September 21, 1998
The Honorable Charles O. Rossotti
Commissioner of Internal Revenue
Internal Revenue Service
1111 Constitution Avenue
Washington, D.C. 20224
Proposed Rulemaking to clarify the Application of the Unrelated Business Income Tax to Tax Exempt Organizations CC:DOM:CORP:R (Reg. 121268-97)
Dear Commissioner Rossotti:
The Internal Revenue Service recently issued proposed regulations that seek to clarify the current state of the law regarding the tax treatment of income that is generated by travel and tour activities of tax exempt organizations. In a letter on June 27, 1996, the Office of Advocacy requested then acting Assistant Secretary Lubick to place on the Department of Treasury business plan a rulemaking to clarify the issue. Although we are gratified that the IRS took action on the rule, judging by the comments that have been filed, it is clear that there are still many areas that need to be addressed. Most of the small business comments have asked that the rulemaking be expanded, or withdrawn and re-proposed in a form that covers the needs of the travel and tour industry adequately. Our Office supports the idea of having a hearing and giving all parties a chance to be heard so that the Service can clarify its own position.
In this case, perhaps the IRS should consider a more encompassing process, with the active involvement of all parties to explore the boundaries of a more complete proposed regulation. The hope would be that this would give all sides added insight into the type of regulation that is needed and what must be done to address the problem both from the perspective of the Service and of the travel industry.
To place this issue in context, competition between small firms, government sponsored entities and tax-exempt organizations is a serious problem for some small businesses, a problem that has increased in intensity in the last 20 years. This was one of the top issues addressed by the 2000 delegates to the 1995 White House Conference on Small Business, a national Conference authorized by Congress and representing millions of small businesses, that resulted in a recommendation that the government take action to prevent unfair competition by tax-exempt organizations. This recommendation was not surprising since 9 years earlier the 1986 White House Conference made a similar recommendation.

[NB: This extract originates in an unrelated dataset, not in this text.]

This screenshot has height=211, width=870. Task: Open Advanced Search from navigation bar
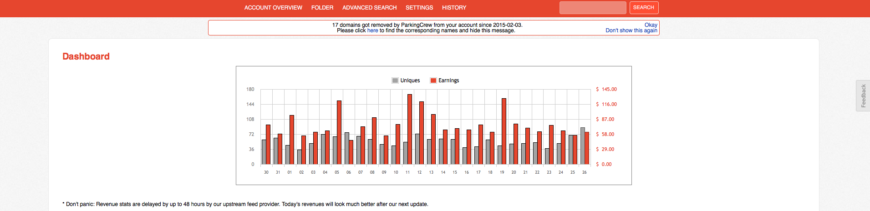click(369, 8)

The Unrelated Business Income Tax (UBIT) was designed to require taxation for commercial activities undertaken by tax-exempts outside their recognized activities. Small businesses, unsubsidized by tax breaks, do not view the current system as a fair one. The Department of the Treasury has expressed this same concern:
The crux of the problem that has generated these complaints is the inadequacy of the UBIT to spell out precisely what is and is not taxable. More specifically, the difficulty is in determining what types of activities are "substantially related" and therefore exempt. As we made clear in our last letter, the lack of useful guidance to clarify the gray areas where most nonprofit travel and tour activities occur, the lack of objective standards, the shear number of nonprofits and their increasing emphasis on commercial activity, have fueled the debate. Unfortunately, small travel and tour providers are concerned that the absence of meaningful regulations laying out the parameters of the "substantially related test" allow tax-exempt organizations to compete freely against small businesses but without the same tax load.
As we have mentioned, this lack of adequate guidance has been a long-standing concern of the Office of Advocacy. Finally, we understand that even the Service itself has complained the standard offers little enforcement guidance for field agents and, by issuing regulations, the Service is showing its concern for the problem.
In this regard, a hearing and further outreach and discussion with all parties would offer the Service an opportunity discuss other options. The soft shoulders of the "substantially related" test make doing business uncertain for the small firms that complain about unfair competition, for the Service which must enforce the law and even for the nonprofits which must comply with the law.
We are, therefore, pleased that the Service has agreed to address this issue through a proposed regulation. However, we share the view of many commentators that any proposed rule should lay out solid ground-rules. The proposed rule iterates current technical advise memoranda and private letter rulings without listing factors that lead to taxation or documentation that tax-exempts should provide to justify the exemption of income from their travel tour program.
In conclusion, we hope that the Service will hold a hearing on the issue. We would like to encourage that hearing as a strong first step that would allow all parties, including the Service, to explain more fully the applicable problems and the suggested solutions. As always, my office will be happy to assist this effort in any way. Please feel free to contact me or Russell Orban on my staff if there is anything we can do to help.
Sincerely,
Jere W. Glover
Chief Counsel
Encl: Letter to Asst. Secretary Lubick June 27 1998
Cc: Robin Ehrenberg,
Office of Associate Chief Counsel
(Employee Benefits and Exempt Organizations).
Internal Revenue Service
1111 Constitution Avenue
Washington, D.C. 20224
Kathy Livingston,
Attorney-Advisor,
Office of Tax Policy,
U.S. Department of Treasury.
1500 Pennsylvania Ave. NW
Washington, DC 20220
Sue Sottile
Small Business Affairs
Internal Revenue Service
CL:SB
1111 Constitution Ave. NW
Washington DC20224
ENDNOTES
1. Hearings before the Subcommittee on Oversight, Ways and Means Committee, June 22. Serial 100-26 (1987).